- [WORK TO BE COMPLETED]
Output only the lines of the entries that follow, starting at the one with "未分类 (99, 198)" and running down to the one with "Service client (615, 1422)", both included and unchanged.

- [DATA TO EXAMINE]
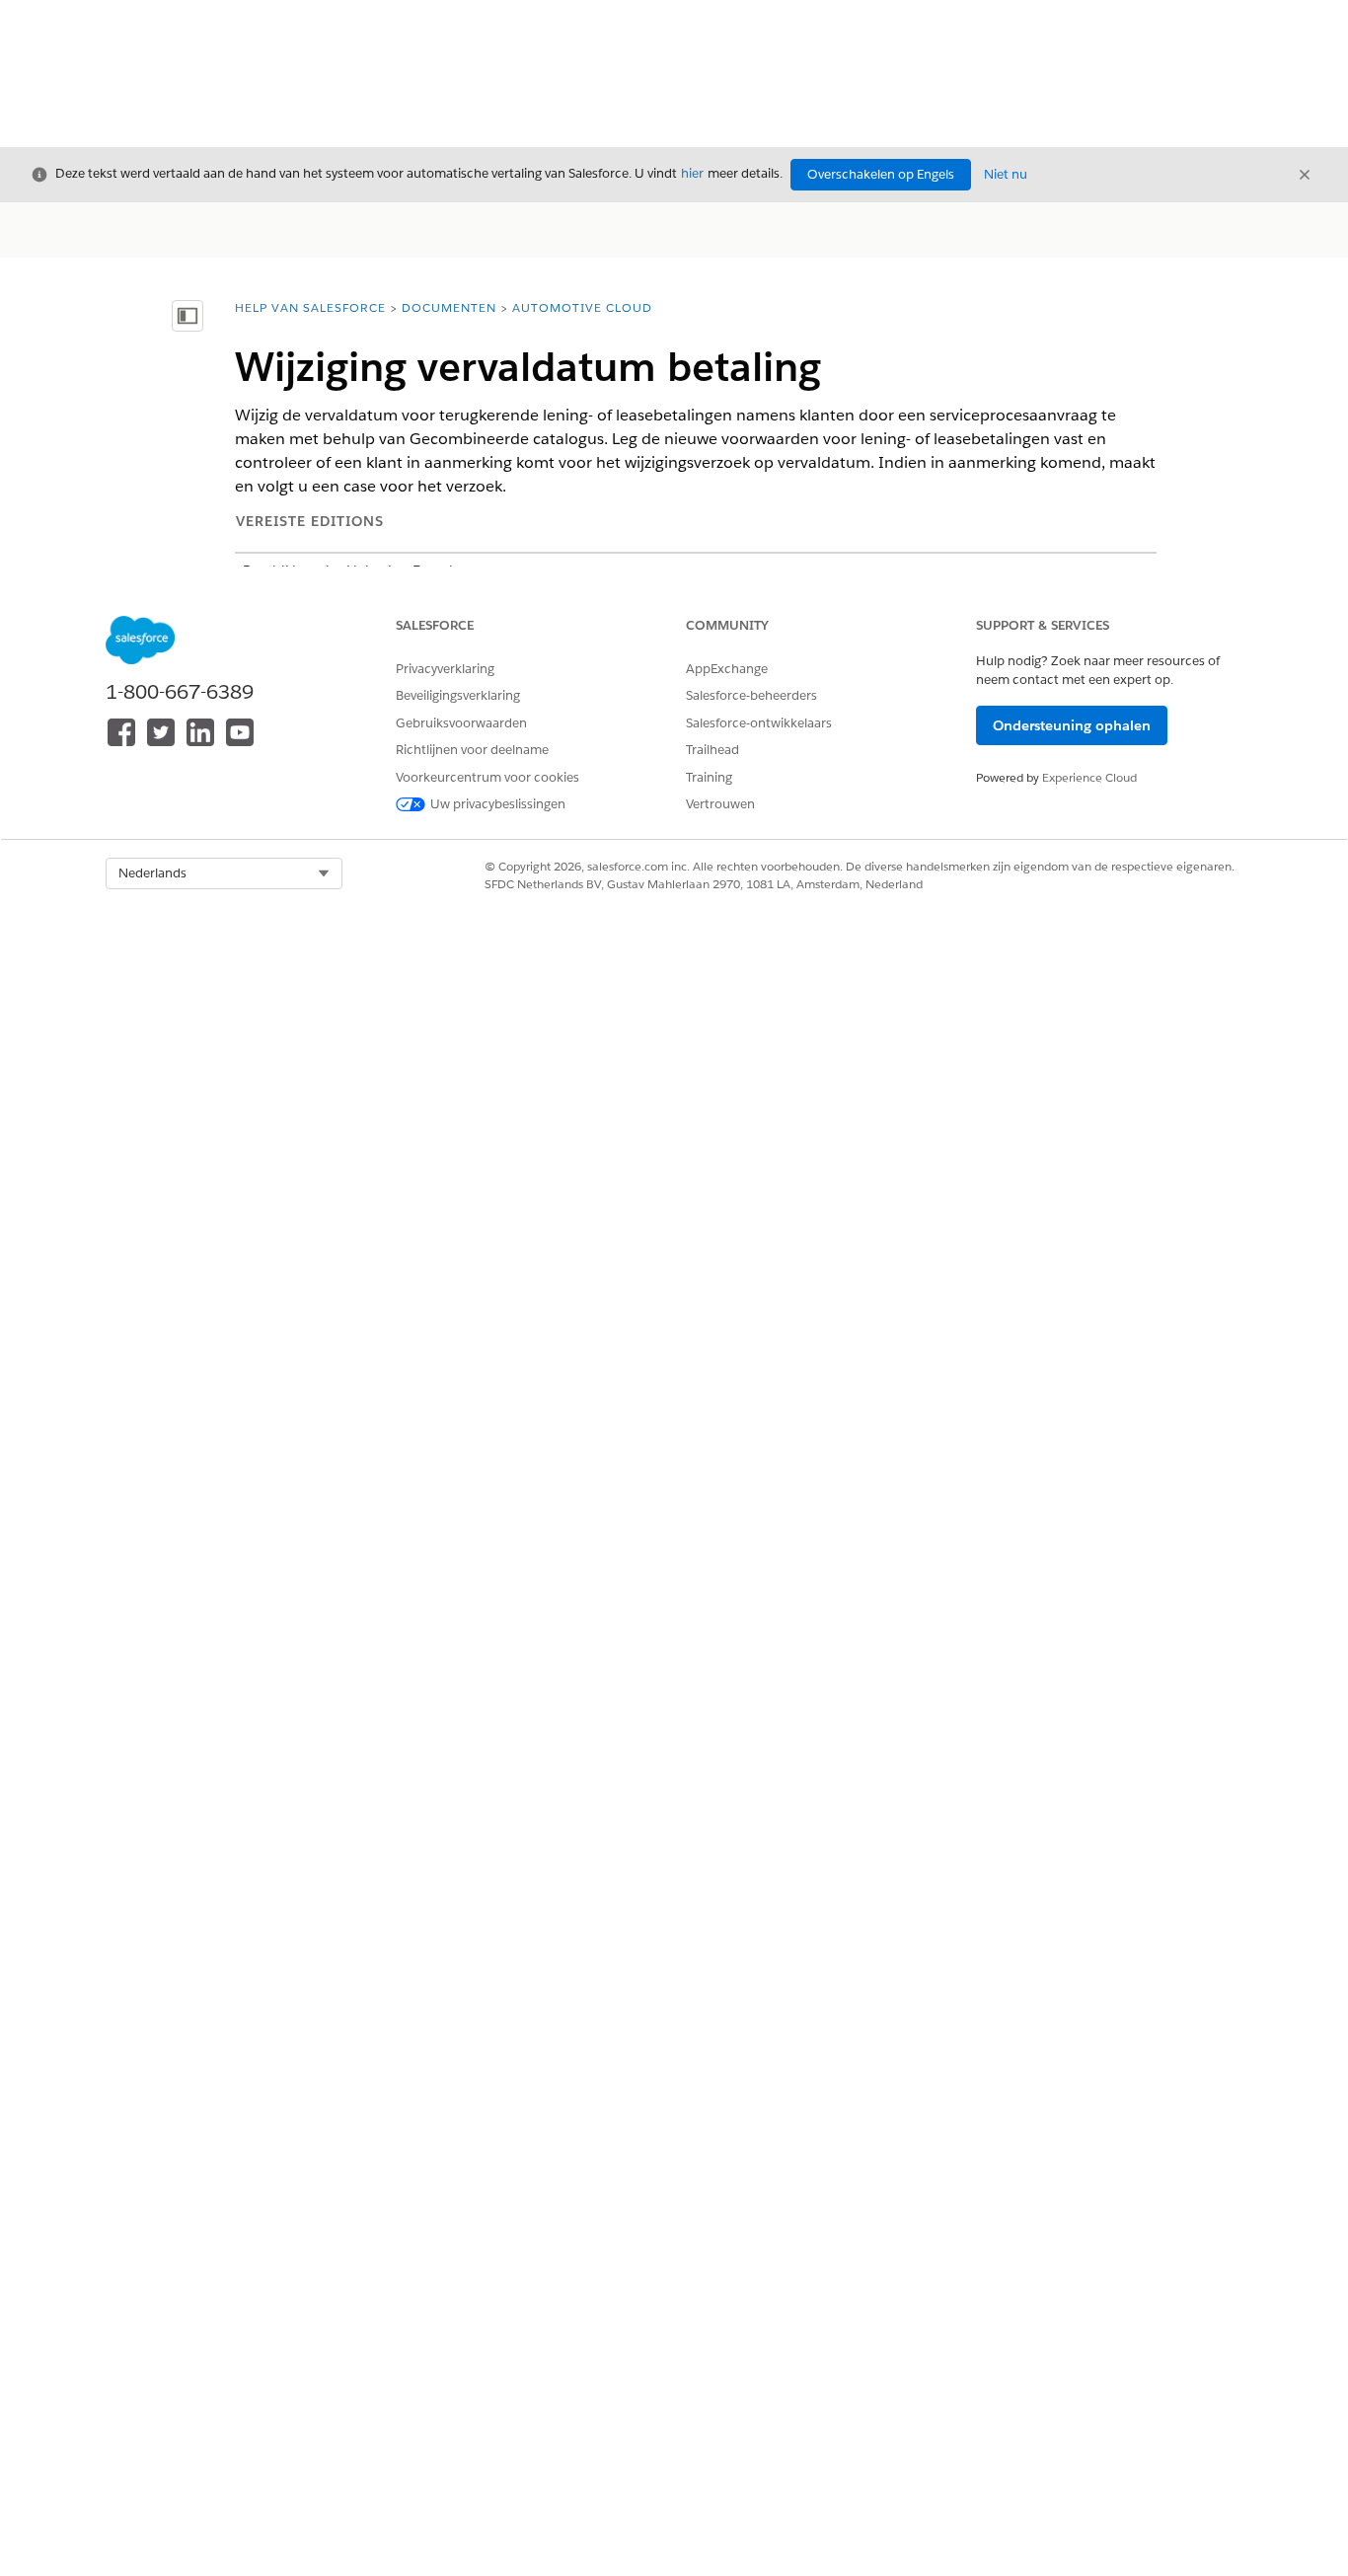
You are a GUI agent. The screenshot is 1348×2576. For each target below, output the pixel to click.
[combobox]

---

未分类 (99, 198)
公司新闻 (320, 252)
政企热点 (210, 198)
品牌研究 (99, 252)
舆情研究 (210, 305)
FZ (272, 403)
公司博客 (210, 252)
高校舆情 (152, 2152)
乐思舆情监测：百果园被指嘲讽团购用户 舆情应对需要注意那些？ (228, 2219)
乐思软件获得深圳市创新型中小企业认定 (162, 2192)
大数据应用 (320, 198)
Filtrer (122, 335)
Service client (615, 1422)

- [ANSWER TO THIS EXERCISE]
未分类 (99, 198)
公司新闻 (320, 252)
政企热点 (210, 198)
品牌研究 (99, 252)
舆情研究 (210, 305)
FZ (272, 403)
公司博客 (210, 252)
高校舆情 (152, 2152)
乐思舆情监测：百果园被指嘲讽团购用户 舆情应对需要注意那些？ (228, 2219)
乐思软件获得深圳市创新型中小企业认定 (162, 2192)
大数据应用 (320, 198)
Filtrer (122, 335)
Service client (615, 1422)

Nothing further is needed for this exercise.